O avançado de 32 anos, que já marcou 55 golos pela seleção neerlandesa e participou nos Mundiais de 2014 e 2022, regressou à competição na semana passada pelo Corinthians, depois de uma lesão na coxa o ter afastado desde março.
“Preferia estar a falar de outra coisa”, disse Depay aos jornalistas no estágio da seleção neerlandesa, em Zeist.
“Compreendo perfeitamente porque me estão a perguntar sobre isso, mas pessoalmente nunca duvidei verdadeiramente de que iria conseguir. A minha recuperação demorou mais do que devia, é verdade. Algumas coisas não correram como deveriam, sobre as quais não quero falar agora, mas sempre soube que tudo iria correr bem. A lesão, afinal, não era assim tão grave", acrescentou.
A imprensa brasileira afirmou em abril que houve erros no programa de reabilitação do avançado, o que atrasou a sua recuperação, mas Depay não quis comentar.
“Cheguei aqui em boas condições físicas e sem qualquer queixa, o que para mim é um bom sinal. Trabalhei nisso todos os dias”, afirmou.
“Treinei de forma extremamente intensa. No Brasil, por vezes passamos duas horas no relvado de treino, o que é diferente do que estava habituado na Europa. Por isso, cheguei aqui em boa forma", acrescentou.
Depay jogou 29 minutos como suplente e depois 45 minutos como titular em duas partidas pelo Corinthians desde março e vai procurar ganhar ritmo competitivo nos dois jogos de preparação para o Mundial dos Países Baixos, frente à Argélia, em Roterdão, na quarta-feira, e ao Uzbequistão, em Nova Iorque, na próxima segunda-feira.

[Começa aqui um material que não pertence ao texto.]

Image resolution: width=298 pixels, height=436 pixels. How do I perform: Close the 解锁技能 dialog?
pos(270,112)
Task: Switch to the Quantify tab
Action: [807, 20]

“No final, ainda tenho dois jogos e treinamos bastante. Isso também me dá a oportunidade de mostrar ao treinador como estou fisicamente", explicou.
Depay, que soma 108 internacionalizações, afirmou que os Países Baixos não estão entre os principais favoritos ao Mundial, em que vão defrontar o Japão, a Suécia e a Tunísia no grupo, mas disse que poucas seleções gostariam de defrontar os neerlandeses.
“Não precisamos de fingir que somos a melhor equipa do mundo, mas sabemos que temos as nossas qualidades e que somos sempre competitivos. A crença está sempre presente quando vamos a uma grande competição", afirmou Depay.
“Já joguei em dois Mundiais e infelizmente perdi duas vezes nos penáltis (contra a Argentina em 2014 e 2022). Talvez desta vez as coisas possam correr a nosso favor”, concluiu.